Posted using Outdoor Hub Campfire


----------



## britton1989 (Feb 14, 2010)

Biggest from public pond last is the first one...second and third alum creek...good year dates are wrong

posted using Outdoor Hub Campfire


----------



## britton1989 (Feb 14, 2010)

Sorry with confusing text...the first is my biggest bass to date.. Caught in a public pond... Last two were caught at alum creek from shore... You all know where at from pic lol... But thats prolly the only one in there!!!! : )

posted using Outdoor Hub Campfire


----------



## hang_loose (Apr 2, 2008)

britton, I'm eating tacos right now and its a lot easier checking your pics out.
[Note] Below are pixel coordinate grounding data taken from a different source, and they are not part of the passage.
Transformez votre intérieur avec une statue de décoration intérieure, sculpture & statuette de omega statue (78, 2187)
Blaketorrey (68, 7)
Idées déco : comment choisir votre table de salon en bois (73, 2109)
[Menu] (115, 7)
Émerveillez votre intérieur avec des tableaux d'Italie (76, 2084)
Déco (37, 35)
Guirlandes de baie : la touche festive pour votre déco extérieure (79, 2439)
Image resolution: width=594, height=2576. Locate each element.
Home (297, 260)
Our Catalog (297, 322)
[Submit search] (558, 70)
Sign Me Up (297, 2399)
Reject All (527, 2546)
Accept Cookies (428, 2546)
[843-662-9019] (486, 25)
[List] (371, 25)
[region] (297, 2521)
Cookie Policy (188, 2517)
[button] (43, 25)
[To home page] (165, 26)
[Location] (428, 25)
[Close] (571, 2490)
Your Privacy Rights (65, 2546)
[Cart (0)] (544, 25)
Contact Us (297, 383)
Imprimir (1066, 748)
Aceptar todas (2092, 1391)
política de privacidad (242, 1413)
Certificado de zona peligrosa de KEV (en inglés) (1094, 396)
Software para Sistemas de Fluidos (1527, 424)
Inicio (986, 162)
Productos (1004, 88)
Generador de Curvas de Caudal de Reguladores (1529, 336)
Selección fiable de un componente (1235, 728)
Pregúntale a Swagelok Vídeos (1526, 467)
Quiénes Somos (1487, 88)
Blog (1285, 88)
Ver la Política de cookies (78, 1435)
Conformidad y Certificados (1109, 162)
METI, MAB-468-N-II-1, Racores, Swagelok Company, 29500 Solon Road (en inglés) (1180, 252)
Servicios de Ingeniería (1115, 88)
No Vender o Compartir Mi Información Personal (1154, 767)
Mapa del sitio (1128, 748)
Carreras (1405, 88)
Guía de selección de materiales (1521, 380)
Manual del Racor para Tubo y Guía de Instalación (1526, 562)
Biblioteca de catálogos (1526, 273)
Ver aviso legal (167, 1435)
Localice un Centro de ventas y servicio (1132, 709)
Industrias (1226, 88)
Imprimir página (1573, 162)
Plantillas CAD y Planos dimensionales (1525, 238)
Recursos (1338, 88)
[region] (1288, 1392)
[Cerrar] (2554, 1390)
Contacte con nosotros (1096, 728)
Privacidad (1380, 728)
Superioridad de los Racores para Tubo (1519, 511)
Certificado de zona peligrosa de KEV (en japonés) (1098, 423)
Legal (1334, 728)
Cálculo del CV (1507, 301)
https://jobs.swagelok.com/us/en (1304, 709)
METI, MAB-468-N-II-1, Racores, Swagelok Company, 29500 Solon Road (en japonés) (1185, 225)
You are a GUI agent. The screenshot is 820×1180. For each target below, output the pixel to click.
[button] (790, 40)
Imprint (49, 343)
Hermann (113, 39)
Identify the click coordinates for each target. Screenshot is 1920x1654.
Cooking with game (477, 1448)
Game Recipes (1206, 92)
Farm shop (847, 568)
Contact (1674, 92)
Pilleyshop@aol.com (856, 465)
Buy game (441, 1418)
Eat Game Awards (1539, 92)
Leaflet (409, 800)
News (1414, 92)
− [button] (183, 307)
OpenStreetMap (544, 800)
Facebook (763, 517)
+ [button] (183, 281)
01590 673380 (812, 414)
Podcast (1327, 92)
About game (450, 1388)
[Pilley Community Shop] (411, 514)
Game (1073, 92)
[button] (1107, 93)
But I can only turn my head so far before everything falls out of the tacos..

JK... Nice looking fish:good:


----------



## britton1989 (Feb 14, 2010)

Lol thanks man.... Just looking forward to next year

posted using Outdoor Hub Campfire


----------



## britton1989 (Feb 14, 2010)

This year... Lol couldnt guess i have a college education

posted using Outdoor Hub Campfire


----------



## Deazl666 (Mar 30, 2012)

This is interesting. I figured I'd be on the low end with two and that a lot of you guys would have numerous private ponds to access. If I'm having a bad day on the river, like the two or three weeks following the spawn, I like to have a pond or two to fall back on. My biggest LMB are also out of ponds, which I blame on not having a boat. Hopefully that changes this year with the new kayak...


----------



## brettsky225 (Aug 10, 2012)

I've never caught a bass in alum especially that big those are nice 


Posted using Outdoor Hub Campfire


----------



## gerb (Apr 13, 2010)

although ive never landed one there...i have seen and hooked into absolute MONSTERS from shore at greenfield lake around lancaster. i was just too young at the time, and had super light/old line on my reel when i saw a big girl sunning. the only thing she would hit was a weightless nightcrawler being twitched.


----------



## gpb1111 (Feb 19, 2005)

It saddens me to see that you believe blatently lying to someone is an acceptable means of gaining access to a pond. Am I the only one who sees this as morally unacceptable? 

posted using Outdoor Hub Campfire


----------



## Mr. A (Apr 23, 2012)

gpb1111 said:


> It saddens me to see that you believe blatently lying to someone is an acceptable means of gaining access to a pond. Am I the only one who sees this as morally unacceptable?
> 
> posted using Outdoor Hub Campfire


+1. I'm with you, just be honest and it'll take care of itself. I tell every owner the same thing, I'll remove any trash I find, am strictly C&R unless they want some of the fish, and will leave the area as good or better than I found it. And I get a slip signed. 

Mr. A

My name is Mr. A. I haven't had a bite in 3.5 months or a fishing thought in 3.5 seconds. I'm having withdrawls and it ain't pretty.


----------



## britton1989 (Feb 14, 2010)

Agree... Dont lie.... Alum has some big bass in it... I feel the key to alum is to make your bait look different than what they see all the time... Alum is heavily pressured... As to stay on topic.. Ive fished a few private ponds and most of them are overstocked and this kills the size... Better way to less than just a little to much fish in pond

posted using Outdoor Hub Campfire


----------



## browns_jr88 (Aug 5, 2008)

Deazl... since ur from grove city.. have u tried the pond at the Ymca on orders road.. i know its free to fish.. and have a ton of Gill's not so sure on bass but have seen people throwing lures ..


----------



## mevers (Sep 26, 2009)

Skycrusier's Marysville pond was the bomb! That was always the fall back place if the fishing was tough elsewhere. 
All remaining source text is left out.